This funding has mainly been for individual advocacy, information and representative services for people with disability in need of specialist disability supports.

Many of the disability advocacy-related activities currently funded by NSW will be funded through individual National Disability Insurance Scheme (NDIS) plans; NDIS Information, Linkages and Capacity Building (ILC) grants program; and the Commonwealth funded National Disability Advocacy Program (NDAP) and Disability Representative Organisation (DRO) program.

During a time of major change for people with disability, the NSW Government is committed to making the transition to the NDIS as smooth as possible, including ensuring that people continue to have access to information and supports during the transition to the NDIS and in the early stages of full Scheme.

How will the NSW Government continue to support people with disability after 1 July, 2018?

The NSW Government is introducing a new Transitional Advocacy Funding Supplement.

The purpose of the Transitional Advocacy Funding Supplement is to provide services to people with disability during the first two years following the transition to the NDIS, to ensure there are no short-term practical gaps around advocacy and inclusion activities in the early years of full scheme.

It will also allow for the finalisation of the National Disability Advocacy Program (NDAP) review currently being undertaken by the Commonwealth, and to fill any service gaps pending the review outcomes.

What does this mean for disability advocacy groups currently funded by the NSW Government?

It means existing non-government organisations which receive disability advocacy, information and representative funding under a current Department of Family and Community Services (FACS) Funding Agreement can apply for the funding supplement.

This will be a transitional safeguard for services that may not be funded by the Commonwealth including where providers may receive less funding or where there are gaps in funded services in the short term.

Organisations will receive funding up to what has previously been funded per annum; ILC funding will be taken into account to ensure there is no duplication of funded services between the Commonwealth and NSW Government.

How much funding is available?

Up to $13 million per annum over two years.
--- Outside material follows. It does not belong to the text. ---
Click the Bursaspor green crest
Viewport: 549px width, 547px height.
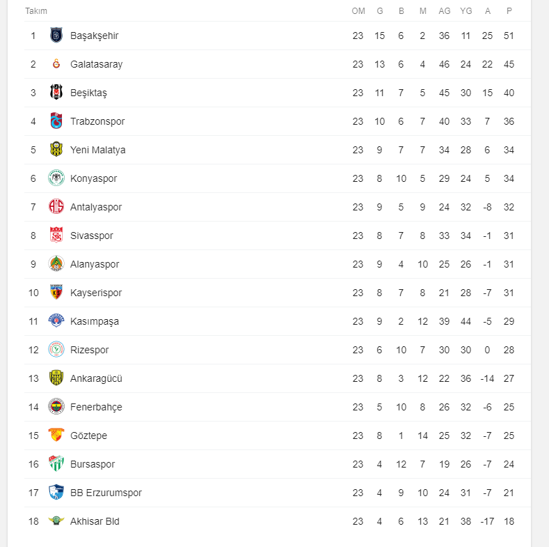[56, 464]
The total will be determined in accordance with previously funded organisations meeting eligibility criteria.

Organisations will be encouraged to provide services which are outcomes-based, address identified gaps in available services, and are consistent with the NSW Government approach to disability inclusion.

Funding will be determined on a case-by-case basis.

What if disability advocacy groups also receive Commonwealth funding through the Information, Linkages and Capacity building (ILC) grants program?

ILC funding will be taken into account to ensure no duplication of funded services. Organisations which receive more or equal funding than previously through the ILC program will be considered for NSW Government funding if they can demonstrate a gap in the range of advocacy, information and representation services they were previously funded to provide to people with disability.

Funding will be of 12 months’ duration and provided in two annual funding supplement rounds, to align with the ILC grants process.

How can a non-government organisation apply for the Transitional Advocacy Funding Supplement?

The Funding Supplements will be administered by FACS. Following the announcement of the ILC National Readiness and NSW jurisdictional grants rounds, existing providers will be invited to submit a project plan for consideration and approval. Providers will need to outline how the supplement will benefit people with disability in NSW, with a key focus on services that support inclusion and improve access to mainstream services and communities, including regional and rural areas, Aboriginal communities and CALD communities.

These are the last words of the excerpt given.